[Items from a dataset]
__________________________________________________

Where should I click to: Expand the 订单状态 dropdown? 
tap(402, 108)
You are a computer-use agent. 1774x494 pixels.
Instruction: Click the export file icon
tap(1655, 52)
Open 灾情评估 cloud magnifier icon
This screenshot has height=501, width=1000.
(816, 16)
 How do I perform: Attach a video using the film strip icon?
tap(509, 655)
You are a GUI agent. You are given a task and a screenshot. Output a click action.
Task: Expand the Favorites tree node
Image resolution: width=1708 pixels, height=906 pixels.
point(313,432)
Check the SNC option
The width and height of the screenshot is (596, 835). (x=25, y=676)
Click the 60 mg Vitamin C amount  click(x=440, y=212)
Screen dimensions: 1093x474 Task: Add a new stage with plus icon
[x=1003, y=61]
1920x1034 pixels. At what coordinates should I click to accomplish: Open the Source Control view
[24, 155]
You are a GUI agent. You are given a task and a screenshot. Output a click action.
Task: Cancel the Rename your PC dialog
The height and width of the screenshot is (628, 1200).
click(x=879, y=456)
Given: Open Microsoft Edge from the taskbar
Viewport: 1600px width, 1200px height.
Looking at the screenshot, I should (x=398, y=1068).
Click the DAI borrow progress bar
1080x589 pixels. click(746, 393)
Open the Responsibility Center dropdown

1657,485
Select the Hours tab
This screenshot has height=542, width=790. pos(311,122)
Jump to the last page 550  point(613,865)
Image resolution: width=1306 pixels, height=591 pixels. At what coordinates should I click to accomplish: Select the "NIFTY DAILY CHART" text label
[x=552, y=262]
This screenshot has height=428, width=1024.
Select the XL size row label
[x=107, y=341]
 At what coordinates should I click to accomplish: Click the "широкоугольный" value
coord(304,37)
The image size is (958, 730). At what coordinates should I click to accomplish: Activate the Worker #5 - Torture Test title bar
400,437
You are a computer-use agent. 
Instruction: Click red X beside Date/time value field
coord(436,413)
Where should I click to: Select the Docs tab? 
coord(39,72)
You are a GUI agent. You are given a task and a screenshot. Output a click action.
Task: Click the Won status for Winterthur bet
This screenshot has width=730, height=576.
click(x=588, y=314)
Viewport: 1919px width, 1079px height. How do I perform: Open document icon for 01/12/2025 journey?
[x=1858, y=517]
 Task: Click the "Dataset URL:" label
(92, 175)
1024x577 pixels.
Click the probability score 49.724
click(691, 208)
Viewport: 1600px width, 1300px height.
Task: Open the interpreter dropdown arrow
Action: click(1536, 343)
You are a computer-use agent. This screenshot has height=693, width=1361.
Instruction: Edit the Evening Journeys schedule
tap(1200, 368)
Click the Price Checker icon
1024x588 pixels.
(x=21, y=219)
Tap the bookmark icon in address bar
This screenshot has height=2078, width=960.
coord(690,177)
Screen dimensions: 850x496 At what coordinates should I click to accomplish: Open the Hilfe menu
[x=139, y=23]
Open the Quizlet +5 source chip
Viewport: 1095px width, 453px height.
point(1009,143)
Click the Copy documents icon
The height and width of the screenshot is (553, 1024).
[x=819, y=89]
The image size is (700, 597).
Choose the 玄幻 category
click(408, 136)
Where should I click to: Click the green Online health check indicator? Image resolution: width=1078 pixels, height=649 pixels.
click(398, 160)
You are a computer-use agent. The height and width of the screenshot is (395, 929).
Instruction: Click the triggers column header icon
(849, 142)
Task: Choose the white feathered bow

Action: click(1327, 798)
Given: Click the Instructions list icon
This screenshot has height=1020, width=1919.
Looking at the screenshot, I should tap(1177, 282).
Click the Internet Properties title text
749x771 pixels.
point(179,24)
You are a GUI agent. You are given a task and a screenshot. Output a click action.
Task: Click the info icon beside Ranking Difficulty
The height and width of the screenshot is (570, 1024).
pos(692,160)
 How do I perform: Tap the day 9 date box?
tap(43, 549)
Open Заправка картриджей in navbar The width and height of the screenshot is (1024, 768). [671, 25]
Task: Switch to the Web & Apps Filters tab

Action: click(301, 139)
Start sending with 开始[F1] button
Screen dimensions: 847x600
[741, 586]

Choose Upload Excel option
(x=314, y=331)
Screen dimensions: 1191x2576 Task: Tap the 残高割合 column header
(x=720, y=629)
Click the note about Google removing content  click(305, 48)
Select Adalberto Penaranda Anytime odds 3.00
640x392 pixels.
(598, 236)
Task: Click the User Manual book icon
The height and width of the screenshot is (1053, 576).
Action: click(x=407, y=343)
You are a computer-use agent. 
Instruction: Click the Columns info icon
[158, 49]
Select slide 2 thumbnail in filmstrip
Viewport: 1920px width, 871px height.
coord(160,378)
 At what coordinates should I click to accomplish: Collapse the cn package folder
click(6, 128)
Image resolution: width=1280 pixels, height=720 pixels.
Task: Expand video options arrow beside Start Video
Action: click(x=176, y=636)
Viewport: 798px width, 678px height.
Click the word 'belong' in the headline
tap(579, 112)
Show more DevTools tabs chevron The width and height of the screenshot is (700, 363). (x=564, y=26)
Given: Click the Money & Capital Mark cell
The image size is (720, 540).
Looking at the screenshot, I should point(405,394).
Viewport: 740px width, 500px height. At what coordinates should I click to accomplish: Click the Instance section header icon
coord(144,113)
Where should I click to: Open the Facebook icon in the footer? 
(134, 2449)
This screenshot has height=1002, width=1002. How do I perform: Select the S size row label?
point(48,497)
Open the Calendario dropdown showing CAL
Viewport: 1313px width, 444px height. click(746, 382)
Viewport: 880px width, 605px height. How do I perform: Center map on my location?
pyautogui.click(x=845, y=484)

__________________________________________________

- WHAT TO WORK ON: Go through the data above and transcribe every entry exactly.

- RESPONSE FOR THIS EXERCISE:
Where should I click to: Expand the 订单状态 dropdown? 
tap(402, 108)
You are a computer-use agent. 1774x494 pixels.
Instruction: Click the export file icon
tap(1655, 52)
Open 灾情评估 cloud magnifier icon
This screenshot has height=501, width=1000.
(816, 16)
 How do I perform: Attach a video using the film strip icon?
tap(509, 655)
You are a GUI agent. You are given a task and a screenshot. Output a click action.
Task: Expand the Favorites tree node
Image resolution: width=1708 pixels, height=906 pixels.
point(313,432)
Check the SNC option
The width and height of the screenshot is (596, 835). (x=25, y=676)
Click the 60 mg Vitamin C amount  click(x=440, y=212)
Screen dimensions: 1093x474 Task: Add a new stage with plus icon
[x=1003, y=61]
1920x1034 pixels. At what coordinates should I click to accomplish: Open the Source Control view
[24, 155]
You are a GUI agent. You are given a task and a screenshot. Output a click action.
Task: Cancel the Rename your PC dialog
The height and width of the screenshot is (628, 1200).
click(x=879, y=456)
Given: Open Microsoft Edge from the taskbar
Viewport: 1600px width, 1200px height.
Looking at the screenshot, I should (x=398, y=1068).
Click the DAI borrow progress bar
1080x589 pixels. click(746, 393)
Open the Responsibility Center dropdown

1657,485
Select the Hours tab
This screenshot has height=542, width=790. pos(311,122)
Jump to the last page 550  point(613,865)
Image resolution: width=1306 pixels, height=591 pixels. At what coordinates should I click to accomplish: Select the "NIFTY DAILY CHART" text label
[x=552, y=262]
This screenshot has height=428, width=1024.
Select the XL size row label
[x=107, y=341]
 At what coordinates should I click to accomplish: Click the "широкоугольный" value
coord(304,37)
The image size is (958, 730). At what coordinates should I click to accomplish: Activate the Worker #5 - Torture Test title bar
400,437
You are a computer-use agent. 
Instruction: Click red X beside Date/time value field
coord(436,413)
Where should I click to: Select the Docs tab? 
coord(39,72)
You are a GUI agent. You are given a task and a screenshot. Output a click action.
Task: Click the Won status for Winterthur bet
This screenshot has width=730, height=576.
click(x=588, y=314)
Viewport: 1919px width, 1079px height. How do I perform: Open document icon for 01/12/2025 journey?
[x=1858, y=517]
 Task: Click the "Dataset URL:" label
(92, 175)
1024x577 pixels.
Click the probability score 49.724
click(691, 208)
Viewport: 1600px width, 1300px height.
Task: Open the interpreter dropdown arrow
Action: click(1536, 343)
You are a computer-use agent. This screenshot has height=693, width=1361.
Instruction: Edit the Evening Journeys schedule
tap(1200, 368)
Click the Price Checker icon
1024x588 pixels.
(x=21, y=219)
Tap the bookmark icon in address bar
This screenshot has height=2078, width=960.
coord(690,177)
Screen dimensions: 850x496 At what coordinates should I click to accomplish: Open the Hilfe menu
[x=139, y=23]
Open the Quizlet +5 source chip
Viewport: 1095px width, 453px height.
point(1009,143)
Click the Copy documents icon
The height and width of the screenshot is (553, 1024).
[x=819, y=89]
The image size is (700, 597).
Choose the 玄幻 category
click(408, 136)
Where should I click to: Click the green Online health check indicator? Image resolution: width=1078 pixels, height=649 pixels.
click(398, 160)
You are a computer-use agent. The height and width of the screenshot is (395, 929).
Instruction: Click the triggers column header icon
(849, 142)
Task: Choose the white feathered bow

Action: click(1327, 798)
Given: Click the Instructions list icon
This screenshot has height=1020, width=1919.
Looking at the screenshot, I should tap(1177, 282).
Click the Internet Properties title text
749x771 pixels.
point(179,24)
You are a GUI agent. You are given a task and a screenshot. Output a click action.
Task: Click the info icon beside Ranking Difficulty
The height and width of the screenshot is (570, 1024).
pos(692,160)
 How do I perform: Tap the day 9 date box?
tap(43, 549)
Open Заправка картриджей in navbar The width and height of the screenshot is (1024, 768). [671, 25]
Task: Switch to the Web & Apps Filters tab

Action: click(301, 139)
Start sending with 开始[F1] button
Screen dimensions: 847x600
[741, 586]

Choose Upload Excel option
(x=314, y=331)
Screen dimensions: 1191x2576 Task: Tap the 残高割合 column header
(x=720, y=629)
Click the note about Google removing content  click(305, 48)
Select Adalberto Penaranda Anytime odds 3.00
640x392 pixels.
(598, 236)
Task: Click the User Manual book icon
The height and width of the screenshot is (1053, 576).
Action: click(x=407, y=343)
You are a computer-use agent. 
Instruction: Click the Columns info icon
[158, 49]
Select slide 2 thumbnail in filmstrip
Viewport: 1920px width, 871px height.
coord(160,378)
 At what coordinates should I click to accomplish: Collapse the cn package folder
click(6, 128)
Image resolution: width=1280 pixels, height=720 pixels.
Task: Expand video options arrow beside Start Video
Action: click(x=176, y=636)
Viewport: 798px width, 678px height.
Click the word 'belong' in the headline
tap(579, 112)
Show more DevTools tabs chevron The width and height of the screenshot is (700, 363). (x=564, y=26)
Given: Click the Money & Capital Mark cell
The image size is (720, 540).
Looking at the screenshot, I should point(405,394).
Viewport: 740px width, 500px height. At what coordinates should I click to accomplish: Click the Instance section header icon
coord(144,113)
Where should I click to: Open the Facebook icon in the footer? 
(134, 2449)
This screenshot has height=1002, width=1002. How do I perform: Select the S size row label?
point(48,497)
Open the Calendario dropdown showing CAL
Viewport: 1313px width, 444px height. click(746, 382)
Viewport: 880px width, 605px height. How do I perform: Center map on my location?
pyautogui.click(x=845, y=484)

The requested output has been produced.